Report of Investigations--KGS


Predicting strong ground motion from a large earthquake depends to a large extent on the development of a realistic source model. Strong ground motion was simulated using the composite source model. F0or comparison purposes, two different approaches were implemented in the source procedure simulation. For the first approach, the source was taken as a superposition of circular subevents with a constant stress drop. The number of subevents and their radii followed fractal law distribution, specified as a spatial random field, and subevents were allowed to overlap. This resulted in the total area of the subevents being much greater than the area of the main event, in order to catch the total seismic moment conservation. For the second approach, the number of subevents and their characteristic dimensions still obeyed fractal law, but subevents were distributed randomly over the main fault and did not overlap. The total area of subevents equaled the area of the main fault. In the second approach, the subevent stress drop was left as a free parameter to be adjusted, so that the sum of the subevents’ seismic moment equalled the seismic moment of the main event. Using these two approaches, broadband ground motion was predicted from scenario earthquakes. The numerical simulations from these two approaches gave us similar results in waveform, peak ground motions, and frequency contents.

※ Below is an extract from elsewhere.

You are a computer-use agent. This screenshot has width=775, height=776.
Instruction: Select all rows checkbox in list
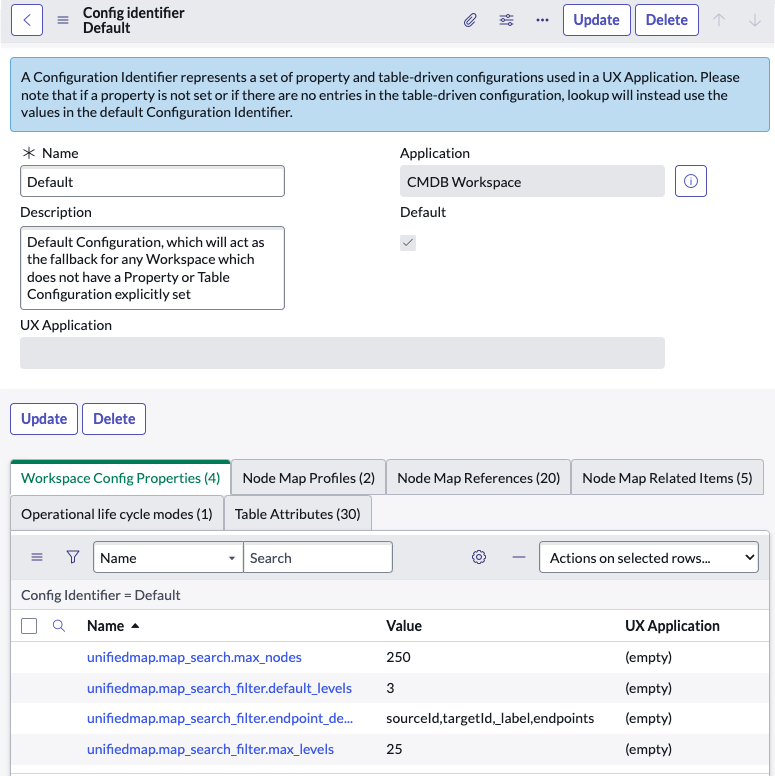29,626
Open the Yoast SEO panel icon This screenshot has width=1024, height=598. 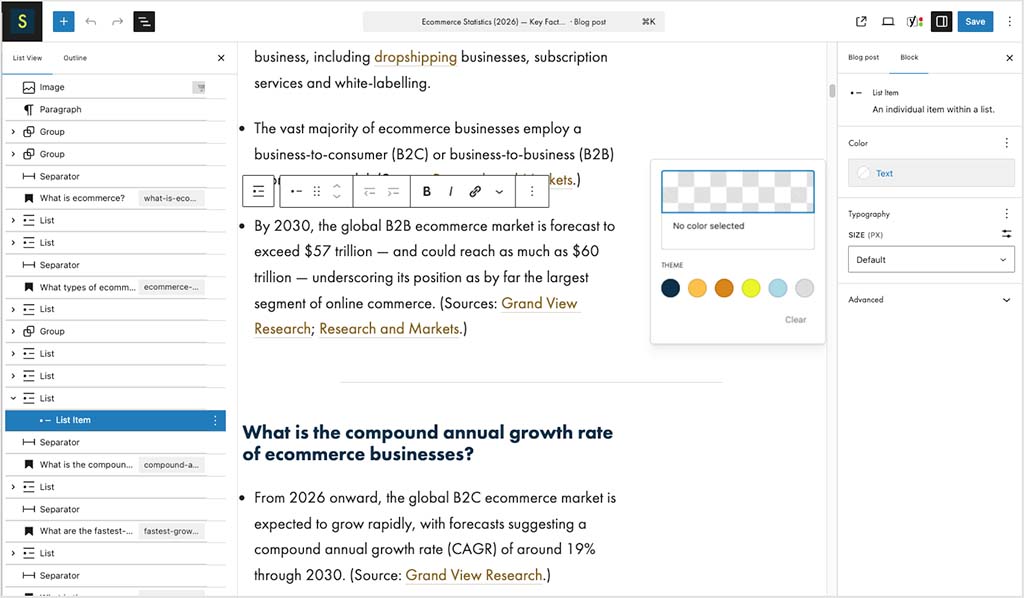(x=914, y=21)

The major purpose of these simulations was to address some recent criticism of the overlapping procedure (e.g., numerical implementation) used in the previous composite source model. The generally good agreement between simulated and observed ground motions from the Mw4.6 June 18, 2002, Darmstadt, Ind., earthquake and the Mw4.0 June 6, 2003, Bardwell, Ky., earthquake shown in this study indicates that the numerical techniques of the composite source model are capable of reproducing the main characteristics of ground motion, both in the near field and the far field, in the central United States.

Publication Date



Series XII

Report Number

Report of Investigations 14

Digital Object Identifier (DOI)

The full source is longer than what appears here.